The Guardian’s latest attack on Julian Assange was not only a fallacious smear, it represented a desperate attempt on behalf of the British intelligence community to conflate the pending US charges against the journalist with Russiagate. The article seeks to deflect from the reality that the prosecution of Assange will focus on Chelsea Manning-Era releases and Vault 7, not the DNC or Podesta emails.

We assert this claim based on the timing of the publication, the Guardian’s history of subservience to British intelligence agencies, animosity between The Guardian and WikiLeaks, and the longstanding personal feud between Guardian journalist Luke Harding and Assange.
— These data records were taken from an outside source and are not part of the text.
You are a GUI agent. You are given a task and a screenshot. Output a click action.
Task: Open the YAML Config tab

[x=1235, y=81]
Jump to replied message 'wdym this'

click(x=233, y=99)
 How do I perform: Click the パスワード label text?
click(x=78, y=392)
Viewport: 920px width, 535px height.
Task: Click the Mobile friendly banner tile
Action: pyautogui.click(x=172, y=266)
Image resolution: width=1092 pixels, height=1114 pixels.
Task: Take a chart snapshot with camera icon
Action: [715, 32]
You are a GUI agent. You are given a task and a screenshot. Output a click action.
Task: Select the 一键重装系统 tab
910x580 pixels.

This conclusion is also supported  by Harding’s financial and career interest in propping up the Russiagate narrative.

All eyes were on WikiLeaks this week, as lawyers argued for US charges against Assange to be unsealed. Hours before the (Clinton-appointed) judge in the case delaying their ruling for seven days, The Guardian lobbed an unexpected shot across the bow, claiming that: “Donald Trump’s former campaign manager Paul Manafort held secret talks with Julian Assange inside the Ecuadorian embassy in London, and visited around the time he joined Trump’s campaign.”

Disobedient Media recently reported on evidence indicating that charges against Assange do not relate to Russiagate. In light of this, one can immediately interpret the Guardian’s hit-piece as a distraction intended to tie public perception of Assange’s prosecution to the Russiagate narrative by any means necessary. Honesty be damned.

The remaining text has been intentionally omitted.